--- WHAT IS BEING ASKED ---
Copy out the material verbatim, from the line containing "The height and width of the screenshot is (1372, 2576)." through the line containing "Scheduled transactions is", both included.

Part of a data file
........
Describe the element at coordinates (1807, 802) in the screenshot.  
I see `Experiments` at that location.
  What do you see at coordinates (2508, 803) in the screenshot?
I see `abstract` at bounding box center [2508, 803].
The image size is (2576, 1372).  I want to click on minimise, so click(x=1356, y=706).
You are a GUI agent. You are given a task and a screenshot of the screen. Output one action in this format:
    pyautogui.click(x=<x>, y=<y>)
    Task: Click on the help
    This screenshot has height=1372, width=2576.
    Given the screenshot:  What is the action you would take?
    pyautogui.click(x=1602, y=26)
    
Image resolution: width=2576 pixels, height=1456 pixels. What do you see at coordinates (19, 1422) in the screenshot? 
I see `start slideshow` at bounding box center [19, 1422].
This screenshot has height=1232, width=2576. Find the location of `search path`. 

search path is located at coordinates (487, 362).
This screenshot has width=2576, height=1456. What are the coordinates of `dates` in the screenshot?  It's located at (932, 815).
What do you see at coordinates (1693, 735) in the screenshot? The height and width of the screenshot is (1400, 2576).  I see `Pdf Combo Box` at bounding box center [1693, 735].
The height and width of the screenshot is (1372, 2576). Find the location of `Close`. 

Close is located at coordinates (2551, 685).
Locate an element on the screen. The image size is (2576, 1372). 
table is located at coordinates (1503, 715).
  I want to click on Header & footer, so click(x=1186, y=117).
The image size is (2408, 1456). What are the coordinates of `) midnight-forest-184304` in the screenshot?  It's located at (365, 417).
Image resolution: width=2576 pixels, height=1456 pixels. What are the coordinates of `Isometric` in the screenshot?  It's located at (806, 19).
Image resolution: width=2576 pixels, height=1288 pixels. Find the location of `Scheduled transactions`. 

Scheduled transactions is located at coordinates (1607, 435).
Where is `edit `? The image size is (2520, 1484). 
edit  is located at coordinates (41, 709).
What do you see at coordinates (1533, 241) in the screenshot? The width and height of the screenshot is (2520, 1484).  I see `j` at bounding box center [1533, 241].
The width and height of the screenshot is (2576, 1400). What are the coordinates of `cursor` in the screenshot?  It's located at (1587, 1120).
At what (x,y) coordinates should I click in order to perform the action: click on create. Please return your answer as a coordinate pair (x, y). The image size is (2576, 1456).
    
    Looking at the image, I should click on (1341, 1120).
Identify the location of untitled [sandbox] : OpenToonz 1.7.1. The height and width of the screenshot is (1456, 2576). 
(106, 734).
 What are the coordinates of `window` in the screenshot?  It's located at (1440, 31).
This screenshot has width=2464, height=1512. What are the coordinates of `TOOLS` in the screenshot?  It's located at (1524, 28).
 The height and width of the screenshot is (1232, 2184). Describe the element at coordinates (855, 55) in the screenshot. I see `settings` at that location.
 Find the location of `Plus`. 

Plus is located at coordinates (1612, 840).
........
--- WRITTEN ANSWER ---
The height and width of the screenshot is (1372, 2576). Find the location of `Close`. 

Close is located at coordinates (2551, 685).
Locate an element on the screen. The image size is (2576, 1372). 
table is located at coordinates (1503, 715).
  I want to click on Header & footer, so click(x=1186, y=117).
The image size is (2408, 1456). What are the coordinates of `) midnight-forest-184304` in the screenshot?  It's located at (365, 417).
Image resolution: width=2576 pixels, height=1456 pixels. What are the coordinates of `Isometric` in the screenshot?  It's located at (806, 19).
Image resolution: width=2576 pixels, height=1288 pixels. Find the location of `Scheduled transactions`. 

Scheduled transactions is located at coordinates (1607, 435).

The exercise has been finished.